┏━━
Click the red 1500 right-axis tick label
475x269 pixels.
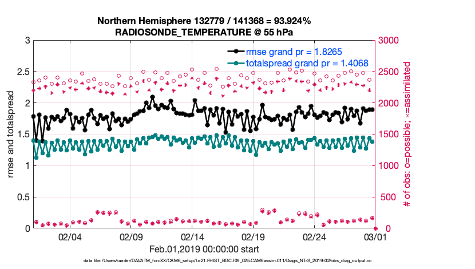tap(386, 135)
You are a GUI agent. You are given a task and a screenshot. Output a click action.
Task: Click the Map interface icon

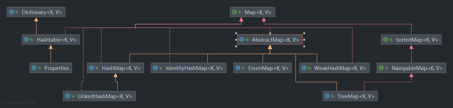pos(234,12)
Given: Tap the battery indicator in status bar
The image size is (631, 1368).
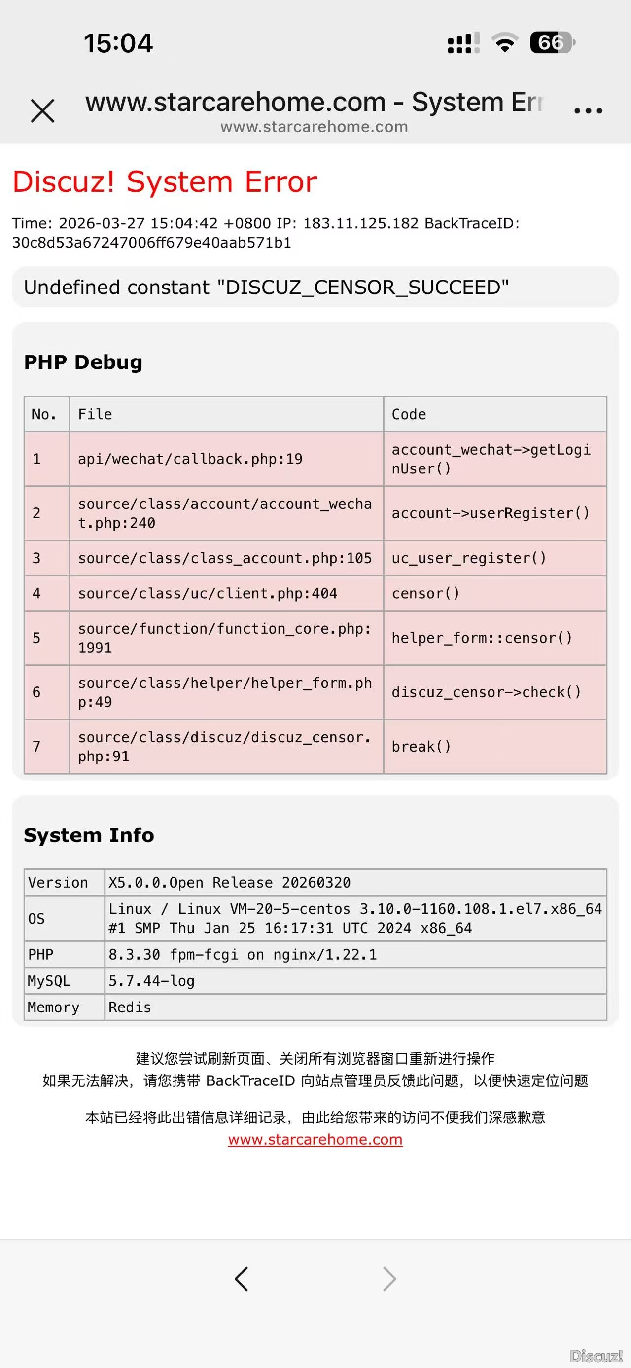Looking at the screenshot, I should [x=552, y=42].
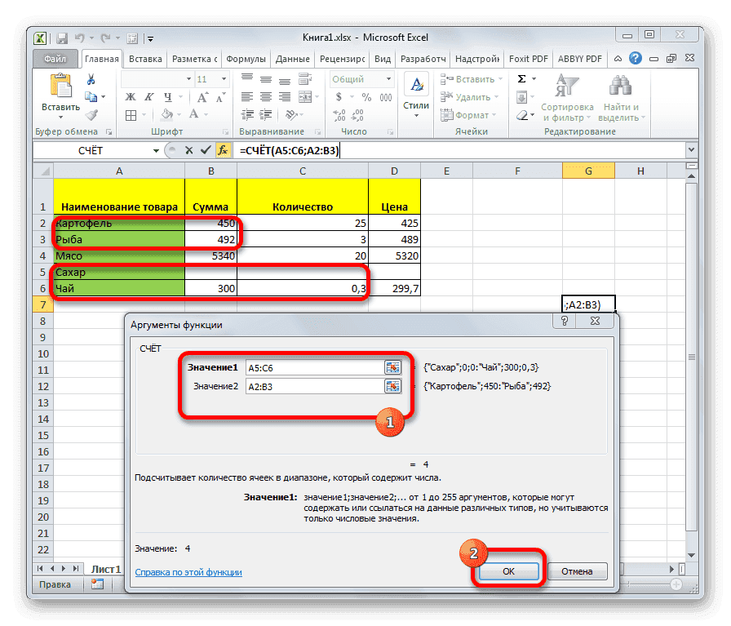Toggle bold formatting (Ж)
The image size is (731, 626).
tap(130, 97)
┗━━
#### Goal of the exercise:
Your job is to transcribe the entries above exactly; skip the pictures.

#### Answer space:
Click the red 1500 right-axis tick label
475x269 pixels.
tap(386, 135)
You are a GUI agent. You are given a task and a screenshot. Output a click action.
Task: Click the Map interface icon

pos(234,12)
Given: Tap the battery indicator in status bar
The image size is (631, 1368).
Looking at the screenshot, I should [x=552, y=42].
Toggle bold formatting (Ж)
The image size is (731, 626).
tap(130, 97)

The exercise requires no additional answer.